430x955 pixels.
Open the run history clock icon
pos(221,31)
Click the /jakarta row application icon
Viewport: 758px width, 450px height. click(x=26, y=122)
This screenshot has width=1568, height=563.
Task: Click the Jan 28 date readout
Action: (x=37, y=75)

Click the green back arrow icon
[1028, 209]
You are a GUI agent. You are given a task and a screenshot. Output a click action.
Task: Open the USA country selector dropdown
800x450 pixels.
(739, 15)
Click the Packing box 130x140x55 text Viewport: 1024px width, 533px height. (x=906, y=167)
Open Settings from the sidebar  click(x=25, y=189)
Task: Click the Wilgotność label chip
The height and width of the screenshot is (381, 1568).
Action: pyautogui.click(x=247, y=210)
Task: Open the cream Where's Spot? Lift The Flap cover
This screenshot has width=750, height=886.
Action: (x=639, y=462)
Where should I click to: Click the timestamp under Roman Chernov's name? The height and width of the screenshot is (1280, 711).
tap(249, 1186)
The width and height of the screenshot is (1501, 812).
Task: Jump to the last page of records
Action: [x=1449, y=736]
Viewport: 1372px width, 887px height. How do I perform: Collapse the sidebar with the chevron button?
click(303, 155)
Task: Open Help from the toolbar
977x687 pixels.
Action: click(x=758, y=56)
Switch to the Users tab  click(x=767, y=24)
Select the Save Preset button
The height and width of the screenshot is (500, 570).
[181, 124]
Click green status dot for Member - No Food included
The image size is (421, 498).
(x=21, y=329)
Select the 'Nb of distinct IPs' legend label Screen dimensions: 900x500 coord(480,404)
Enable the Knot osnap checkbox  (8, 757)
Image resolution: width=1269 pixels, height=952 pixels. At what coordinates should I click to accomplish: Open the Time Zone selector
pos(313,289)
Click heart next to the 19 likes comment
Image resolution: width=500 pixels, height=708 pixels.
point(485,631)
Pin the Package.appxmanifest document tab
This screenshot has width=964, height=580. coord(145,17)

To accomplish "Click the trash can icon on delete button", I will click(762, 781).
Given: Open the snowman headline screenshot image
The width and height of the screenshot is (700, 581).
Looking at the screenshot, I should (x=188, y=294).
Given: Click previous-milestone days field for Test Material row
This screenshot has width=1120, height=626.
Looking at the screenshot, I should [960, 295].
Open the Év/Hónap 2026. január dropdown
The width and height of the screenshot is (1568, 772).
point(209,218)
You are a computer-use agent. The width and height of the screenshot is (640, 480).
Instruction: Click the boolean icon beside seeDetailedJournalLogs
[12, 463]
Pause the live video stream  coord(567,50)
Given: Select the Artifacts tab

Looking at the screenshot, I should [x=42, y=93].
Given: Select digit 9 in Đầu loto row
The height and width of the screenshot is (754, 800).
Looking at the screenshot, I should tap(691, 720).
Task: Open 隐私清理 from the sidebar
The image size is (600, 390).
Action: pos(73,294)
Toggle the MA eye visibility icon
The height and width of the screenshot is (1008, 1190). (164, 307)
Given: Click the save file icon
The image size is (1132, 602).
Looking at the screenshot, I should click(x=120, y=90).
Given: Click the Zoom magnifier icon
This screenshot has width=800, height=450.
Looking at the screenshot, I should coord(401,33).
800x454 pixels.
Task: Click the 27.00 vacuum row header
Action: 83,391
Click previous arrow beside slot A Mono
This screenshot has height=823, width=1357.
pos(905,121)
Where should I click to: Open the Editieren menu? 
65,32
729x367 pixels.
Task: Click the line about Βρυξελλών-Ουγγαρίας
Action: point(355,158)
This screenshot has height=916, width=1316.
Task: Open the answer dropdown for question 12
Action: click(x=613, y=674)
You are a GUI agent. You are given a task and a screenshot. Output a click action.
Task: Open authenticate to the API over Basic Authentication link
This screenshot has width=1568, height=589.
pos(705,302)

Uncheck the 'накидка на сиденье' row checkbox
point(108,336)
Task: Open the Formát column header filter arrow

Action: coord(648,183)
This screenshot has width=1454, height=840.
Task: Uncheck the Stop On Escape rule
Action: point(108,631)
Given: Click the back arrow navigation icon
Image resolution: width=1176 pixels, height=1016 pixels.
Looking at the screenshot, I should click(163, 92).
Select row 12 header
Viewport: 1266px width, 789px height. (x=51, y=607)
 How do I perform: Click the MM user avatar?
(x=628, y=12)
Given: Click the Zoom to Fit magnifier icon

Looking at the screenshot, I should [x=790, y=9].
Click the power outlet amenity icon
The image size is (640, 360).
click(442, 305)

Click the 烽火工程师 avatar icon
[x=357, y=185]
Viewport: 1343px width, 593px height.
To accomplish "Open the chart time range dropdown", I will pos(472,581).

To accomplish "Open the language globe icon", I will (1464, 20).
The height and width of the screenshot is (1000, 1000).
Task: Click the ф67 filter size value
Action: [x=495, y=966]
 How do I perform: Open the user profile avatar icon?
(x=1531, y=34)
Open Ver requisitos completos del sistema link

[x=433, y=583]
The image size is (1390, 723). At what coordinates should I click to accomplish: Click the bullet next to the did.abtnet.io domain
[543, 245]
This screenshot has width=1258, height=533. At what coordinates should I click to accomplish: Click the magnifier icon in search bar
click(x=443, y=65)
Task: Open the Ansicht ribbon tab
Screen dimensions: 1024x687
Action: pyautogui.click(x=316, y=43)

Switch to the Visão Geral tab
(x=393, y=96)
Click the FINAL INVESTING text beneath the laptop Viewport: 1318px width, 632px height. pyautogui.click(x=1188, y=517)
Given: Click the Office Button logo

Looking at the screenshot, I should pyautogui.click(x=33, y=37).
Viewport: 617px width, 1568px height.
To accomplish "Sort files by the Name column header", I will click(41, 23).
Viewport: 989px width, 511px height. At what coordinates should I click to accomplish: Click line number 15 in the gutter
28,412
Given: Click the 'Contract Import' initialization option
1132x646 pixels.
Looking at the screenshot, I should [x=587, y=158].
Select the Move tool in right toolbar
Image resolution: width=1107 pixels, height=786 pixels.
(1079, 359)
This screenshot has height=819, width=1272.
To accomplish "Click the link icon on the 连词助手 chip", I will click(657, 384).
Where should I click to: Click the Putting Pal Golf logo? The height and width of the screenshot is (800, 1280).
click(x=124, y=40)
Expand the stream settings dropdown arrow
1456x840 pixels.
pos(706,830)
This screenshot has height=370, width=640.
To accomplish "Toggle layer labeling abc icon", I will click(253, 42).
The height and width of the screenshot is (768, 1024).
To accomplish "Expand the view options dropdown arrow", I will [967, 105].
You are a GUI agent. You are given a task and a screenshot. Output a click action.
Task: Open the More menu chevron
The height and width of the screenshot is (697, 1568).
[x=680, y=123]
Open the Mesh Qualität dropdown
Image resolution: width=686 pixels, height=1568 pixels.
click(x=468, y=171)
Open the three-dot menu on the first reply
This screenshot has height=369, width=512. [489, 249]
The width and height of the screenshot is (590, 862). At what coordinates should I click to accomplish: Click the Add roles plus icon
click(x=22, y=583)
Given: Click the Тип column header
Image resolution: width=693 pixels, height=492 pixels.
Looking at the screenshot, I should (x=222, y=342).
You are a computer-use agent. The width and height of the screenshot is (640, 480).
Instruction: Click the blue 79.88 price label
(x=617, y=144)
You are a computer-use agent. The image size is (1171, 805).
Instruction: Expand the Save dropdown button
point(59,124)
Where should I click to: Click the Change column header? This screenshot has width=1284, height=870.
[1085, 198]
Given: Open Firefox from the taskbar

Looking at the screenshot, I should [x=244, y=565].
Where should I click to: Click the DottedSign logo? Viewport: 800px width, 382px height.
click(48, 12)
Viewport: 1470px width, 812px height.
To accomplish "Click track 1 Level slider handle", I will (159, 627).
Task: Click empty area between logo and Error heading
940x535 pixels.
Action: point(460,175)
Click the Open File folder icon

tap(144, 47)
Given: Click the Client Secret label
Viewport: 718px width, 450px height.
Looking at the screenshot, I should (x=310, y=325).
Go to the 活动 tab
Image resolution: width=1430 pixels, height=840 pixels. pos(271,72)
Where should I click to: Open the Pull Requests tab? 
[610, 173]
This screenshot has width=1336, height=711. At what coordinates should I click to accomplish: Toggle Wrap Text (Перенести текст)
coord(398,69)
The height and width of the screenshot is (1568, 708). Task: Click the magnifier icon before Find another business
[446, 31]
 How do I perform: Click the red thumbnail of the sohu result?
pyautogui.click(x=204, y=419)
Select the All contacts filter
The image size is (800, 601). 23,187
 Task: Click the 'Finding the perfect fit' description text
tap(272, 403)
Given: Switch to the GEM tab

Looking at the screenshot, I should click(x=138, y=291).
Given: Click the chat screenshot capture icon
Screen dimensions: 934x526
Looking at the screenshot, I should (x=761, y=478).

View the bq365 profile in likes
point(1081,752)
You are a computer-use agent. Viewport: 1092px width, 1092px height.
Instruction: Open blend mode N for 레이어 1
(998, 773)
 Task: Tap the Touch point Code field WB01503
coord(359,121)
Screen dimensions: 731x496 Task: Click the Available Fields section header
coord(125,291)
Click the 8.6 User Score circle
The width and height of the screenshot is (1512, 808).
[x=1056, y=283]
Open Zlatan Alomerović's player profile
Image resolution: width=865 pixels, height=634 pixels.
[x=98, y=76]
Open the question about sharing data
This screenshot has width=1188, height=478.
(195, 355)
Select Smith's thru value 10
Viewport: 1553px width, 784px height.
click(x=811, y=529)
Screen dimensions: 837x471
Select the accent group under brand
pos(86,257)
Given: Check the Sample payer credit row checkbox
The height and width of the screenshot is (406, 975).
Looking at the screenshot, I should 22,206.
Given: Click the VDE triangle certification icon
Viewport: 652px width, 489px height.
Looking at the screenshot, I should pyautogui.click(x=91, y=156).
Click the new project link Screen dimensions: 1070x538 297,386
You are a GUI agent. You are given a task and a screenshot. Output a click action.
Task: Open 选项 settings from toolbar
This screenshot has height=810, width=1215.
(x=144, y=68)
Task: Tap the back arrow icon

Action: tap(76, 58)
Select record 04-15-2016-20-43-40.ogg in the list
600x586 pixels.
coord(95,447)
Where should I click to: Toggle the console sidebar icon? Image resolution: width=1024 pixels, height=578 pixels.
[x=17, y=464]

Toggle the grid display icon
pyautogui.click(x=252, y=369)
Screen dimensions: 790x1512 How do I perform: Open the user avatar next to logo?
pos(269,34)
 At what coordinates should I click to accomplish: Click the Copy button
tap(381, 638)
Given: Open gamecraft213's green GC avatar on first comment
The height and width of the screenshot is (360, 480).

-- ACTIVITY --
Looking at the entries above, work out how many lines include the word "comment" and reply with that number alone.

-- OUTPUT OF THE EXERCISE --
2